THE COMPASSES PUZZLE.
(
Patchwork Puzzles)
It is curious how an added condition or restriction will sometimes
convert an absurdly easy puzzle into an interesting and perhaps
difficult one. I remember buying in the street many years ago a little
mechanical puzzle that had a tremendous sale at the time. It consisted
of a medal with holes in it, and the puzzle was to work a ring with a
gap in it from hole to hole until it was finally detached. As I was
walking along the street I very soon acquired the trick of taking off
the ring with one hand while holding the puzzle in my pocket. A friend
to whom I showed the little feat set about accomplishing it himself, and
when I met him some days afterwards he exhibited his proficiency in the
art. But he was a little taken aback when I then took the puzzle from
him and, while simply holding the medal between the finger and thumb of
one hand, by a series of little shakes and jerks caused the ring,
without my even touching it, to fall off upon the floor. The following
little poser will probably prove a rather tough nut for a great many
readers, simply on account of the restricted conditions:--
Show how to find exactly the middle of any straight line by means of the
compasses only. You are not allowed to use any ruler, pencil, or other
article--only the compasses; and no trick or dodge, such as folding the
paper, will be permitted. You must simply use the compasses in the
ordinary legitimate way.
Answer:
Let AB in the following diagram be the given straight line. With the
centres A and B and radius AB describe the two circles. Mark off DE and
EF equal to AD. With the centres A and F and radius DF describe arcs
intersecting at G. With the centres A and B and distance BG describe
arcs GHK and N. Make HK equal to AB and HL equal to HB. Then with
centres K and L and radius AB describe arcs intersecting at I. Make BM
equal to BI. Finally, with the centre M and radius MB cut the line in C,
and the point C is the required middle of the line AB. For greater
exactitude you can mark off R from A (as you did M from B), and from R
describe another arc at C. This also solves the problem, to find a point
midway between two given points without the straight line.

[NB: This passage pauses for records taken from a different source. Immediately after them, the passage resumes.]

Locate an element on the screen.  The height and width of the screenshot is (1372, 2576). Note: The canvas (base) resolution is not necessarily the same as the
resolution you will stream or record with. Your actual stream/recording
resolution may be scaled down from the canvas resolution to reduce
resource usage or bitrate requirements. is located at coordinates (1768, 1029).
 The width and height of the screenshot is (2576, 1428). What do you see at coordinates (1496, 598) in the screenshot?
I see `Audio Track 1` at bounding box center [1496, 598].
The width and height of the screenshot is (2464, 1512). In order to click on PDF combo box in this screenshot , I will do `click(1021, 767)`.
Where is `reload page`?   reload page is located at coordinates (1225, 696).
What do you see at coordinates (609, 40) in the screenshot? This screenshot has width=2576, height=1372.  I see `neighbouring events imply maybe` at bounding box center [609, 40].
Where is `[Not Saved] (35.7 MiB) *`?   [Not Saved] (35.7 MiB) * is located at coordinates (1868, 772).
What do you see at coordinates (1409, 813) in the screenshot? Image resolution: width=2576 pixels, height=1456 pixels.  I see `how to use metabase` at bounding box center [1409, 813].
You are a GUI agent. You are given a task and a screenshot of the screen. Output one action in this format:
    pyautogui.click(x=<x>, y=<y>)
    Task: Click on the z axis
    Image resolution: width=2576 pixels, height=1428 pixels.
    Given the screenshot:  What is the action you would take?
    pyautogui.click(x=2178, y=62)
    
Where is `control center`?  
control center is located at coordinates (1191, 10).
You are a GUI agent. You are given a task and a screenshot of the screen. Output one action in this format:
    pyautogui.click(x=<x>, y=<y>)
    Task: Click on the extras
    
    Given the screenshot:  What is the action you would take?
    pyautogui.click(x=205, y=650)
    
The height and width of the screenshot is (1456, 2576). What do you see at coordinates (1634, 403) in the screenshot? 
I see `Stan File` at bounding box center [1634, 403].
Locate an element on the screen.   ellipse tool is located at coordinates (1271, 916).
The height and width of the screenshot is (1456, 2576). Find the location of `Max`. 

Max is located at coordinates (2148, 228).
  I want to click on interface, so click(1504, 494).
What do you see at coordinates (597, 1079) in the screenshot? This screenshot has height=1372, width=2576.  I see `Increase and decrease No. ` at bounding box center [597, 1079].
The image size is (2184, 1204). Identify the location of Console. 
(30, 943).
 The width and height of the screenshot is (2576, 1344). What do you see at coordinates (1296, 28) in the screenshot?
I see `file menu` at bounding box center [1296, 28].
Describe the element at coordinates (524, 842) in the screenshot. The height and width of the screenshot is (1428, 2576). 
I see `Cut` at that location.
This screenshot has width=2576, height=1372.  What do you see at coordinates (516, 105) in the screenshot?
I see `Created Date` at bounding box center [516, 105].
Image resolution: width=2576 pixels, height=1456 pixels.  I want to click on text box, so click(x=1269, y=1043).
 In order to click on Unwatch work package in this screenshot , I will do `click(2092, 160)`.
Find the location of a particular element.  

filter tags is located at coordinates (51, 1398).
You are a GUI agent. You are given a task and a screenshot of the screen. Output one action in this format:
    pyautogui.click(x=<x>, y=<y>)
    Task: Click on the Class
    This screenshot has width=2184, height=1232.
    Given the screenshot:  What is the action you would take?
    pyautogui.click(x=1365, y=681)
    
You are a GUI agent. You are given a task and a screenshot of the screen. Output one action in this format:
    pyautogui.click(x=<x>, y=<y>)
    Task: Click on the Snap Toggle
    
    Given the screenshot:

I will put the young geometer in the way of a rigid proof. First prove
that twice the square of the line AB equals the square of the distance
BG, from which it follows that HABN are the four corners of a square. To
prove that I is the centre of this square, draw a line from H to P
through QIB and continue the arc HK to P. Then, conceiving the necessary
lines to be drawn, the angle HKP, being in a semicircle, is a right
angle. Let fall the perpendicular KQ, and by similar triangles, and from
the fact that HKI is an isosceles triangle by the construction, it can
be proved that HI is half of HB. We can similarly prove that C is the
centre of the square of which AIB are three corners.
I am aware that this is not the simplest possible solution.